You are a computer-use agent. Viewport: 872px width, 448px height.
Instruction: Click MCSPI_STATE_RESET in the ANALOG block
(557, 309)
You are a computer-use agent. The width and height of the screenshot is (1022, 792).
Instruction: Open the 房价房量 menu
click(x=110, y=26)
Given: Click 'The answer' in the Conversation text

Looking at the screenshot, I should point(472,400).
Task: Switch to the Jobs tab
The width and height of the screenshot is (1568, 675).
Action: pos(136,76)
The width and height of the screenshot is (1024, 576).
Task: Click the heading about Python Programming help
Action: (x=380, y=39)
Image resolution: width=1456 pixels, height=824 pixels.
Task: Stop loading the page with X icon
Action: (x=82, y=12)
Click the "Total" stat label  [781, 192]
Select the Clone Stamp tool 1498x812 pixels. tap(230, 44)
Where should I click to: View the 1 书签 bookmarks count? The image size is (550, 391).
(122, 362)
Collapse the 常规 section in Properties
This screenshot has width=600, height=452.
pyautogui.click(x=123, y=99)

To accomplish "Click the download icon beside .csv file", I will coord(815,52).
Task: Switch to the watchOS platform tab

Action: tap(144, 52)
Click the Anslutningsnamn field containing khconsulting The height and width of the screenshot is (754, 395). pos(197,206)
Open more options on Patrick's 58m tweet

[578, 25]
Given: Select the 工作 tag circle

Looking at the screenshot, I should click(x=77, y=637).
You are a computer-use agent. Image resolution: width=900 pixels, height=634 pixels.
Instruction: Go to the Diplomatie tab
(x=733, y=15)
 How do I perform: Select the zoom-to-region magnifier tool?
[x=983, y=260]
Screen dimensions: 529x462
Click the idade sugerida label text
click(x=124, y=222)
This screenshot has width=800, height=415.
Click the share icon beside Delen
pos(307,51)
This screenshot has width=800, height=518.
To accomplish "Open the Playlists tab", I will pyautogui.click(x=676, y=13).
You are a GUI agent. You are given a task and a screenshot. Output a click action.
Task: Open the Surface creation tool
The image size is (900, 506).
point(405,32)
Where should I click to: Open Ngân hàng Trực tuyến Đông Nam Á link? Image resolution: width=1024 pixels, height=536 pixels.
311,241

- _ABOUT THIS TASK_: Output the records in full. Match them exactly.

- _RESPONSE AREA_:
You are a computer-use agent. Viewport: 872px width, 448px height.
Instruction: Click MCSPI_STATE_RESET in the ANALOG block
(557, 309)
You are a computer-use agent. The width and height of the screenshot is (1022, 792).
Instruction: Open the 房价房量 menu
click(x=110, y=26)
Given: Click 'The answer' in the Conversation text

Looking at the screenshot, I should point(472,400).
Task: Switch to the Jobs tab
The width and height of the screenshot is (1568, 675).
Action: pos(136,76)
The width and height of the screenshot is (1024, 576).
Task: Click the heading about Python Programming help
Action: (x=380, y=39)
Image resolution: width=1456 pixels, height=824 pixels.
Task: Stop loading the page with X icon
Action: (x=82, y=12)
Click the "Total" stat label  [781, 192]
Select the Clone Stamp tool 1498x812 pixels. tap(230, 44)
Where should I click to: View the 1 书签 bookmarks count? The image size is (550, 391).
(122, 362)
Collapse the 常规 section in Properties
This screenshot has width=600, height=452.
pyautogui.click(x=123, y=99)

To accomplish "Click the download icon beside .csv file", I will coord(815,52).
Task: Switch to the watchOS platform tab

Action: tap(144, 52)
Click the Anslutningsnamn field containing khconsulting The height and width of the screenshot is (754, 395). pos(197,206)
Open more options on Patrick's 58m tweet

[578, 25]
Given: Select the 工作 tag circle

Looking at the screenshot, I should click(x=77, y=637).
You are a computer-use agent. Image resolution: width=900 pixels, height=634 pixels.
Instruction: Go to the Diplomatie tab
(x=733, y=15)
 How do I perform: Select the zoom-to-region magnifier tool?
[x=983, y=260]
Screen dimensions: 529x462
Click the idade sugerida label text
click(x=124, y=222)
This screenshot has width=800, height=415.
Click the share icon beside Delen
pos(307,51)
This screenshot has width=800, height=518.
To accomplish "Open the Playlists tab", I will pyautogui.click(x=676, y=13).
You are a GUI agent. You are given a task and a screenshot. Output a click action.
Task: Open the Surface creation tool
The image size is (900, 506).
point(405,32)
Where should I click to: Open Ngân hàng Trực tuyến Đông Nam Á link? Image resolution: width=1024 pixels, height=536 pixels.
311,241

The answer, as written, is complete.